Carlyle Group, who this week became the latest private equity (PE) house to announce its intentions with regards to investing in emerging markets in the near future, have had further success on this front.
The Financial Times reports that Carlyle’s first fundraiser specifically aimed at sub-Saharan Africa has smashed its target, closing 40% above the firms initial target and raising $698 million.
Although the African continent as a whole is still the baby of the PE marketplace in terms of the money it raises and the sums that are invested there, it is undeniable that the steady stream of investment that has gradually built in recent years is looking like becoming a flood in the near future.
What is Driving Interest in Africa?
For much of the last decade, investment in Africa has been about laying the foundations for a successful future. This has seen sectors such as agriculture, real estate, infrastructure and transport get much of the attention of the investors that have been focused on the region.

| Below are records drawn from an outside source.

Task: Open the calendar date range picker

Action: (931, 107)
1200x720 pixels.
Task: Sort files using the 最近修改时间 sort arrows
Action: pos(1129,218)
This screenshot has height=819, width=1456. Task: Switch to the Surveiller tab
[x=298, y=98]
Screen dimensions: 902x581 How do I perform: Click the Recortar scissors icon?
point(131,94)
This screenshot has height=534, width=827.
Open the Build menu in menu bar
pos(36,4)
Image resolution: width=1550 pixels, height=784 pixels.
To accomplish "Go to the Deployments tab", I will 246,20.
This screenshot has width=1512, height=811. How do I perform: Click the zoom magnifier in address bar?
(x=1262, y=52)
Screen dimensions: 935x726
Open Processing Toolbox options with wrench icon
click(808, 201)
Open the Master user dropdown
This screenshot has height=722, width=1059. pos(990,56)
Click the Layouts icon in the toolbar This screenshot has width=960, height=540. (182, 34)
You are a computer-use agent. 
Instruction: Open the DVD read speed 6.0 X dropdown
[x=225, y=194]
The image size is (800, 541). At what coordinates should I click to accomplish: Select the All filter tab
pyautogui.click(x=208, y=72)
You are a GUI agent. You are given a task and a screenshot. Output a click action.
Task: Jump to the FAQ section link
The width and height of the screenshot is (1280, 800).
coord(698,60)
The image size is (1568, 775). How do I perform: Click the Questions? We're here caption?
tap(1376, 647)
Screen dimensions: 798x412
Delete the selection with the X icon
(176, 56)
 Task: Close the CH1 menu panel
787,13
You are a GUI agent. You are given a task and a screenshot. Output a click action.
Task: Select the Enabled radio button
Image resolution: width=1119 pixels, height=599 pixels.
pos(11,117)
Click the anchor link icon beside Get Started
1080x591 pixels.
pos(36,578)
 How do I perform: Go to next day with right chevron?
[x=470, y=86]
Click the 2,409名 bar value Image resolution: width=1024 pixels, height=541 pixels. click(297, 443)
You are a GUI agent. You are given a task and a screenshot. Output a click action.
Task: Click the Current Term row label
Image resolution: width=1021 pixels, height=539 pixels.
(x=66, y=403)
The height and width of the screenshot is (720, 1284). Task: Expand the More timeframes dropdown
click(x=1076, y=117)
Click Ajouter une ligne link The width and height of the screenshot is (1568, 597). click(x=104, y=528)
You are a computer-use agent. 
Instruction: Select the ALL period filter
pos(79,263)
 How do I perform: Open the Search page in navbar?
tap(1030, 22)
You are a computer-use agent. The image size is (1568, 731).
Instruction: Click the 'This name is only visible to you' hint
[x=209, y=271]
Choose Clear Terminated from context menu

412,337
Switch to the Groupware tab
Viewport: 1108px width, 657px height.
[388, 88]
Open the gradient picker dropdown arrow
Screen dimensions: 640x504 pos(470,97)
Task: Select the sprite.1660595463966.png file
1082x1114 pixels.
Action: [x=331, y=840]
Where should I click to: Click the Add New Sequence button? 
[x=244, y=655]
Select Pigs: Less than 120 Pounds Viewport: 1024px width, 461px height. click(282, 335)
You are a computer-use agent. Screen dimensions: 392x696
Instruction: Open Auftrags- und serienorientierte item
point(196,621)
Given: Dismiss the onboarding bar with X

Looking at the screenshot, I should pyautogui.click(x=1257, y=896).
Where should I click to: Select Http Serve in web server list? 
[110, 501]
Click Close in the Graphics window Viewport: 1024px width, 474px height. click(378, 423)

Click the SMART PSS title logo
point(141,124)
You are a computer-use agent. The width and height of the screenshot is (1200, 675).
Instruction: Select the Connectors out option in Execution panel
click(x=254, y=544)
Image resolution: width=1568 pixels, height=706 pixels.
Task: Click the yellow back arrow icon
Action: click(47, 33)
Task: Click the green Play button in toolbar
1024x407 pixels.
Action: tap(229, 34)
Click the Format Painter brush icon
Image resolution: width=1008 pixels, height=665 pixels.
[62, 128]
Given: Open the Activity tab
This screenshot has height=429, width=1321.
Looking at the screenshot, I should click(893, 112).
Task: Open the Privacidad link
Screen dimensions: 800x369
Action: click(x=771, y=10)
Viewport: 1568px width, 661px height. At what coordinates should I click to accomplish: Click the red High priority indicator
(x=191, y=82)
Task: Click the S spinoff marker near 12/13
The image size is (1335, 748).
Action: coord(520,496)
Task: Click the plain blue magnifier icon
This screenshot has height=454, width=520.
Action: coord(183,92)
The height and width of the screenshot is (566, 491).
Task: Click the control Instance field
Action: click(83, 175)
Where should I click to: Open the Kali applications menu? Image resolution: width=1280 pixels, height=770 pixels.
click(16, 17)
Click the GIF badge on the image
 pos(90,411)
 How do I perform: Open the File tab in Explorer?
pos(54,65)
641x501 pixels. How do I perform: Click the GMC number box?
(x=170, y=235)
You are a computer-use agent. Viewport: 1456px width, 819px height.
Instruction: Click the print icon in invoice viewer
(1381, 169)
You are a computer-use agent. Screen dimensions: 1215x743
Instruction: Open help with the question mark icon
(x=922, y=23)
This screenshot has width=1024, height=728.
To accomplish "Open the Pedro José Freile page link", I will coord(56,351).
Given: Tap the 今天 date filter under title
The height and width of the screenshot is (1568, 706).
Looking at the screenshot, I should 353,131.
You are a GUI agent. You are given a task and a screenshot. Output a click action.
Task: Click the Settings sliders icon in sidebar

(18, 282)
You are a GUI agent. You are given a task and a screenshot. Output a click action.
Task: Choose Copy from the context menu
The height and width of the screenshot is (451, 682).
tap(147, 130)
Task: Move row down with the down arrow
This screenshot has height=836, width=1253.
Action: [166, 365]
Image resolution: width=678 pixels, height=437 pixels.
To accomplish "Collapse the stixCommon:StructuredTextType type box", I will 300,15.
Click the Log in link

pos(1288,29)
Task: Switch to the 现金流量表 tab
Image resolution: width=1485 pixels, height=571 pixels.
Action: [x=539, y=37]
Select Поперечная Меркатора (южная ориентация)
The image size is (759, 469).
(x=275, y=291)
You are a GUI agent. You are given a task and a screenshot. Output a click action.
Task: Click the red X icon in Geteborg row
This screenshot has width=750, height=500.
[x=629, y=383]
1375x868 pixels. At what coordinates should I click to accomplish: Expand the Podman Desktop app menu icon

These foundations are now widely seen to be in place, and alongside improving education standards in Africa meaning many of the most talented individuals are now staying at home rather than heading abroad to study and then launch their career, are ready to be built upon.
Overall, this has meant that Africa’s growing middle class have been set to drive most investment, with firms looking widely at consumer goods, and at how they can develop these markets across Africa. However, discoveries of valuable natural resources, including oil and gas, in recent times, have also proven attractive.
While investors are increasingly looking at Africa, Carlyle have been the industry leaders in creating a fund committed to the region, which has undoubtedly helped it to achieve such a successful fundraising round.
Notably, Marlon Chigwende of Carlyle told the FT that 50% of the $698 million raised came from investors that hadn’t invested in Africa before. It is these investors that are going to have the biggest impact in the development of the African economy on the back of PE investments in the years to come, without question. Chigwende said, “[Investing in Africa] is much better than it has been historically.
If you look at the quality of the growth, the emerging middle class has made it a stabler and broader base…A lot of the growth if you go back 16 years started off in the extraction industry, but over the last 10 years it’s flipped – two-thirds of the growth is now consumer-driven and that’s more sustainable.”
Where Will the Money Go?
It has long been reported that East Africa is currently the big opportunity for investors on the continent, and other global firms in addition to Carlyle are now turning their attention to the region.
However, it is not just in Kenya, Tanzania, Uganda and Rwanda where opportunities abound; Nigeria announced earlier in April 2014 that its economy had grown an astonishing 89% to $509 billion, making it Africa’s biggest economy for the first time, overtaking South Africa.